Bank of England boost Sterling

23 July, 2015

Rob Bastin

Wednesday’s trading kicked off with the Bank of England minutes from their interest rate decision earlier this month. Mark Carney has already spoken in recent weeks about the possibility of the first rate hike since the recession taking place sooner than previously forecast, as he continues to provide forward guidance to the markets. The latest minutes confirmed that no members voted for such a hike this month with a unanimous decision to hold rates at the record low of 0.5%. The minutes did however explain that the UK is ‘moving closer’ to an increase in rates and that the uncertainty surrounding the Greece situation played a part in the voting decision this month. Some members also saw risk of UK inflation rising above the 2% target in the medium term, lending towards a more hawkish mood in the short term. It is expected that we could see the first members voting for a hike as soon as next month however it is likely to take up to 6 months before a majority vote is achieved.

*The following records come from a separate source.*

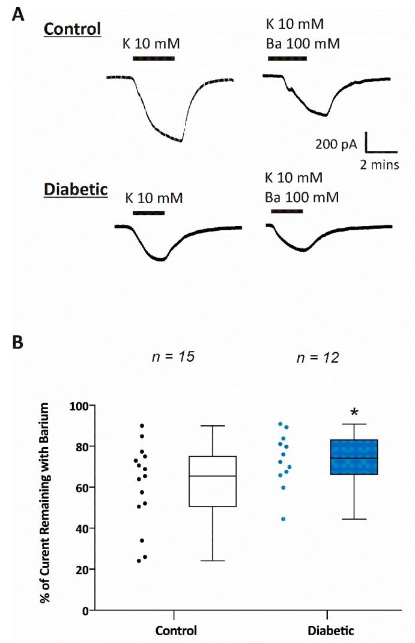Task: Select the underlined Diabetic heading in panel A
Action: click(x=75, y=190)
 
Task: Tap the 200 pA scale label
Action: click(x=337, y=144)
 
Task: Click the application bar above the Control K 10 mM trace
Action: click(x=153, y=58)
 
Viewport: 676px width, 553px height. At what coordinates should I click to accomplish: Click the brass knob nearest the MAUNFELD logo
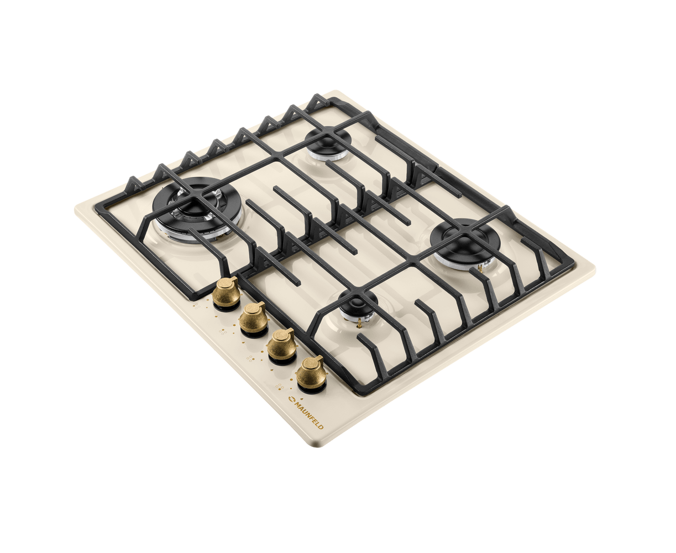point(310,373)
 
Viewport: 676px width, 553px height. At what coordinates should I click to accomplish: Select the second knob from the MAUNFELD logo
point(281,346)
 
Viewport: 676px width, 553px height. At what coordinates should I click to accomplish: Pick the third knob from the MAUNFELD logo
point(253,319)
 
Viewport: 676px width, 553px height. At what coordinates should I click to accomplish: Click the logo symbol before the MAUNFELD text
point(291,399)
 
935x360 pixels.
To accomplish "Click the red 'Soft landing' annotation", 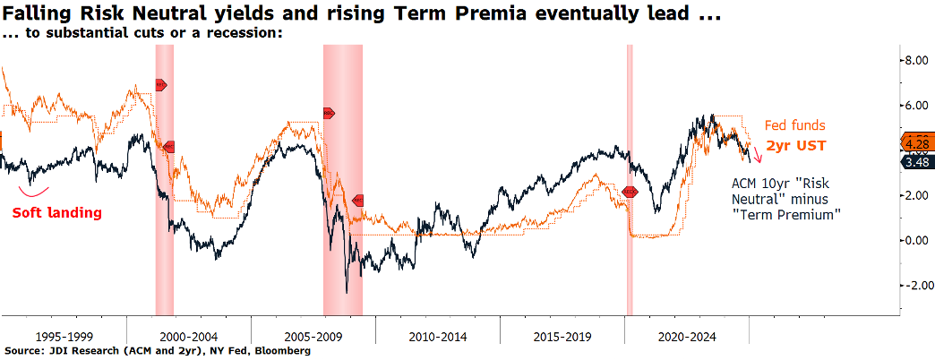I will [x=56, y=213].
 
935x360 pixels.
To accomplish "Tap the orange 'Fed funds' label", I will [x=795, y=126].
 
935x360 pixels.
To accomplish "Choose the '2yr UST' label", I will [x=795, y=144].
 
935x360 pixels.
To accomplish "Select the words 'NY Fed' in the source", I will [x=227, y=351].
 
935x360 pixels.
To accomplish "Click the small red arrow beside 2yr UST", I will [x=757, y=154].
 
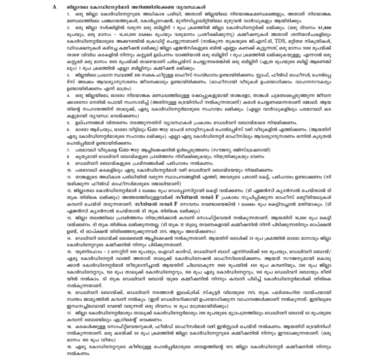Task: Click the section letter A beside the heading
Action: pos(54,7)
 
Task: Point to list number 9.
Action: pos(68,163)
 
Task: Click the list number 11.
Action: pos(69,177)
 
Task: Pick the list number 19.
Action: pos(69,347)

As usual the afternoon trading provided insight into the US economy as their day gets under way. Existing home sales saw a solid improvement but with house prices remaining flat. Although the dollar has weakened off in recent days, it remains in a strong position as the Federal Reserve also move closer to the first rate hike in the coming months.

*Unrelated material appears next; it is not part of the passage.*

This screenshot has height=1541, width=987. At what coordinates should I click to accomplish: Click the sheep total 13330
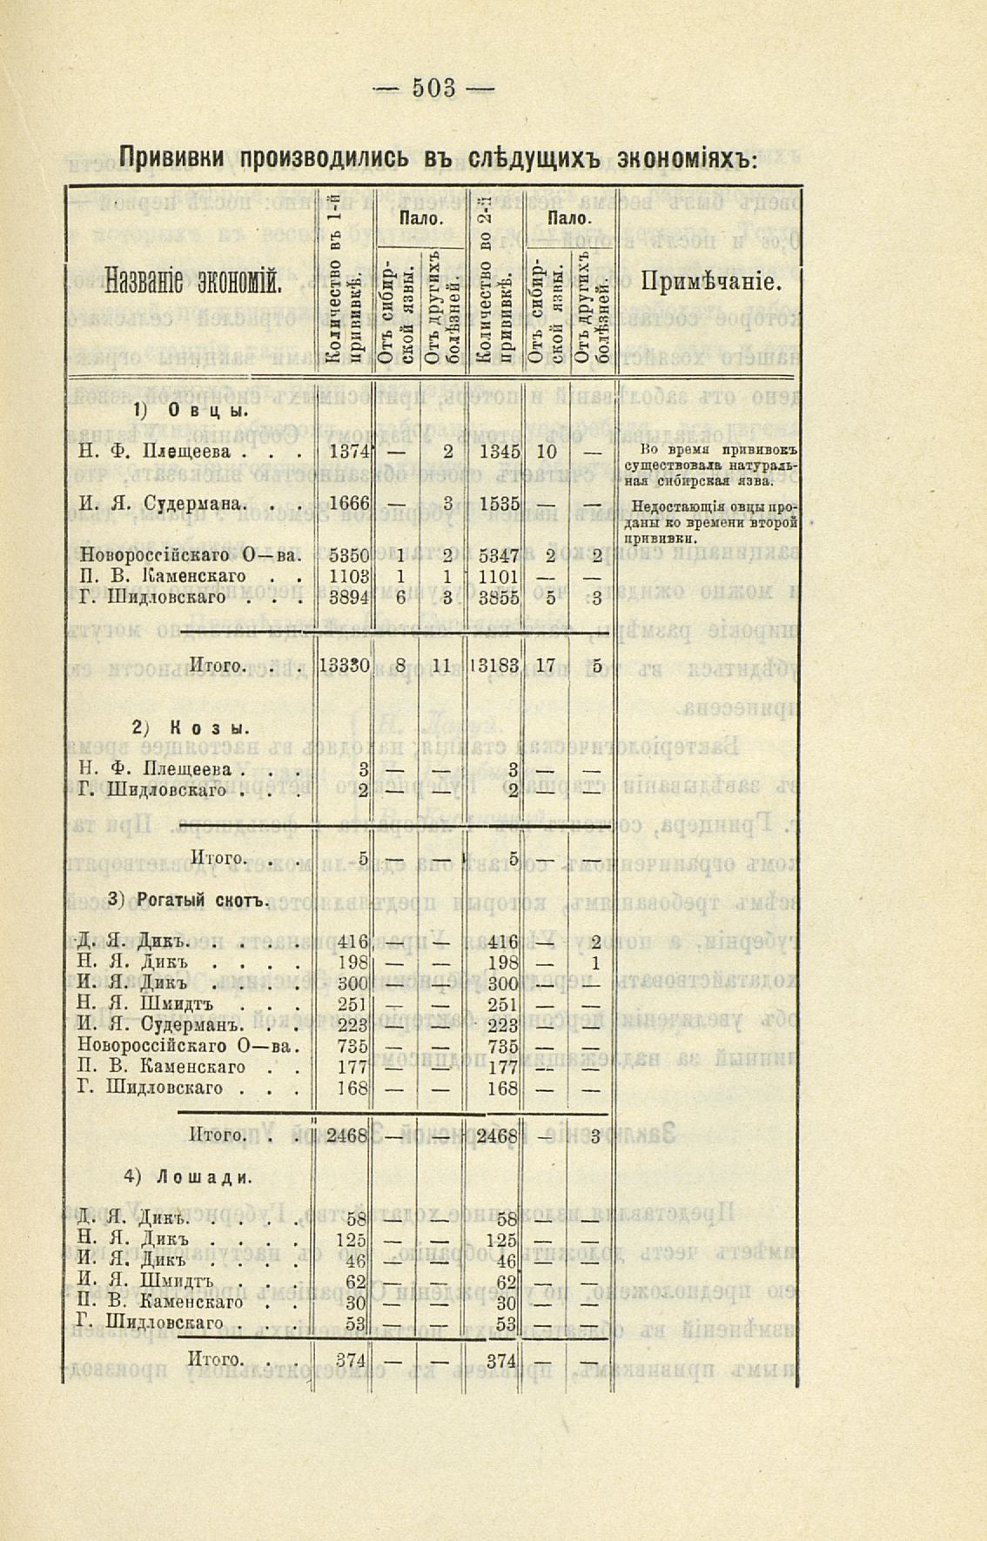pyautogui.click(x=345, y=666)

Sterling continues to perform well but is fragile to short term losses with markets expecting a strong finish to the year. The Bank of England have also eluded to the negative impact of an over inflated pound and so data will need to keep impressing if current levels are to last. This morning we have the latest retail Sales figures for the UK at 9:30am and expectations are for improved growth of 4.9% annually compared to 4.6% posted last month. Canadian Retail Sales are also announced today at 1:30pm with Euro-zone Consumer Confidence released at 3pm.